Eu falo aqui de cus que não querem ser fechados para a impossibilidade de prazeres e vivências; enuncio práticas que suplantam e derrubam uma possível castração anal e questionam pedagogias corpóreas e sexuais que produzem corpos… e cus. Reitero mais uma vez a provocação: há um gozo e uma potência na chuca ou ela por si própria é a incidência de uma norma?

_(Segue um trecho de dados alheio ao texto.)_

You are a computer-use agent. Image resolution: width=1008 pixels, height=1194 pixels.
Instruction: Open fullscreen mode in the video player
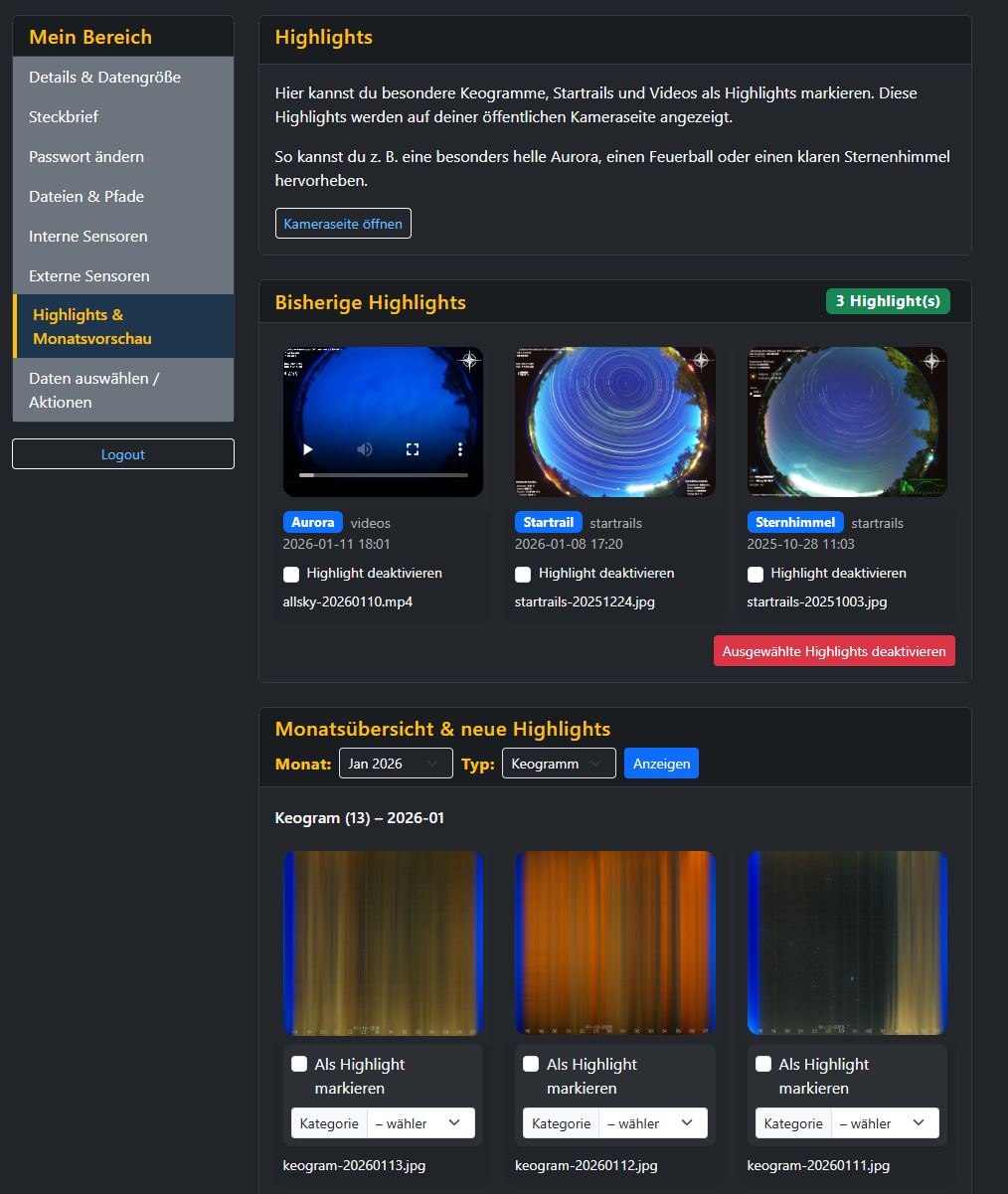[x=412, y=448]
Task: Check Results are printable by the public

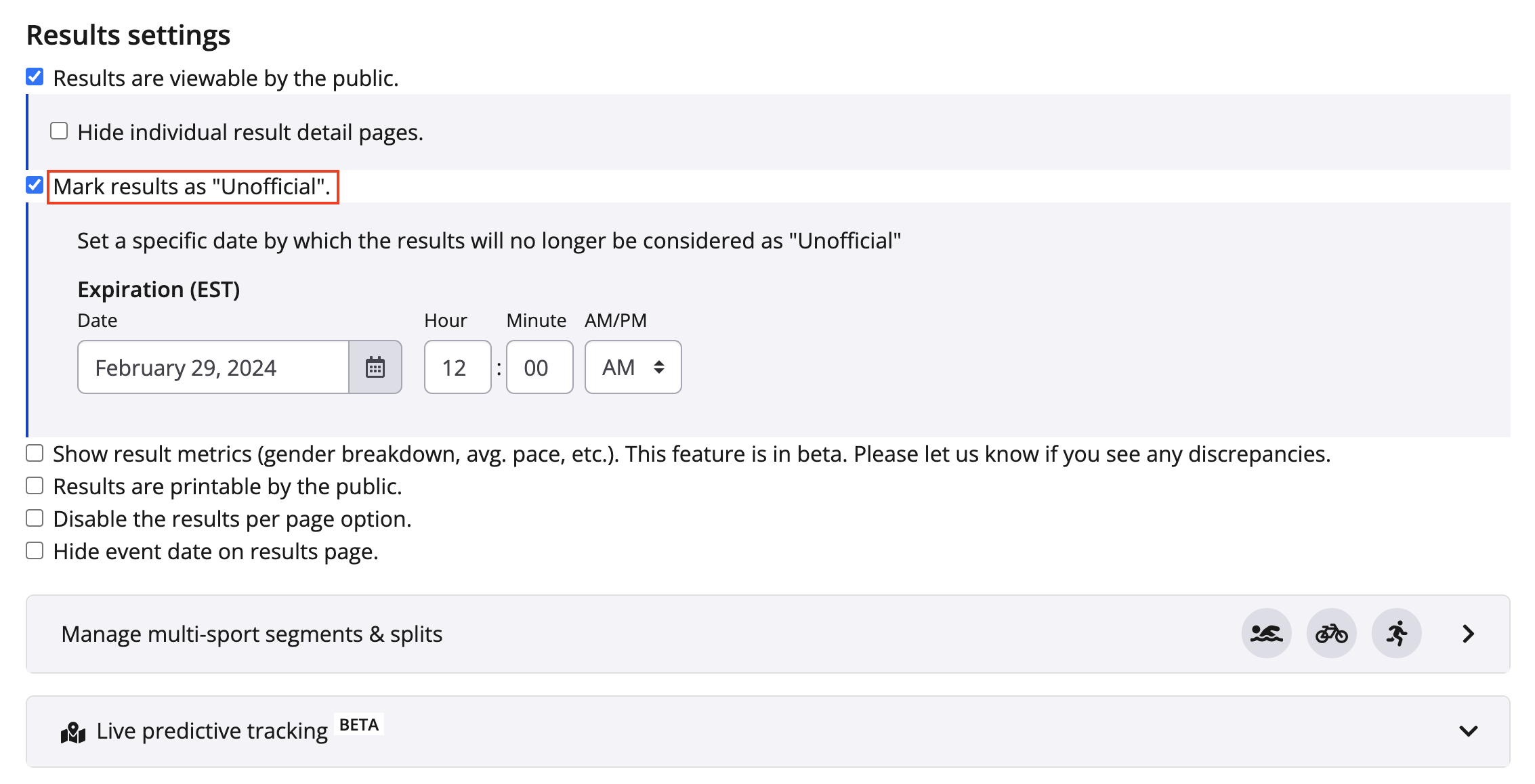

Não pretendo esboçar respostas definitivas a essa questão, apenas gritar pela ampliação e potencialização de vias de prazer que não estejam atreladas necessariamente aos manuais do “sexo saudável e ideal”. Os cus chucados podem sim representar a potência do prazer e gozo anal, mas não devem ser o parâmetro e O modelo único para alcançá-los. Esse (quase)manifesto escrito por mim é, portanto, por corpos e cus livres, empoderados e possíveis, para além de técnicas e discursos limitantes e opressivos. Mas também é pelo sexo anal, pelos prazeres, pelos gozos, pela proliferação de possibilidades. Apenas. Experimente. Permita-se.

*Com contribuições e reflexões dos meus amigos especialistas em cus e chucas, Gilmaro Nogueira e Julio César Sanches.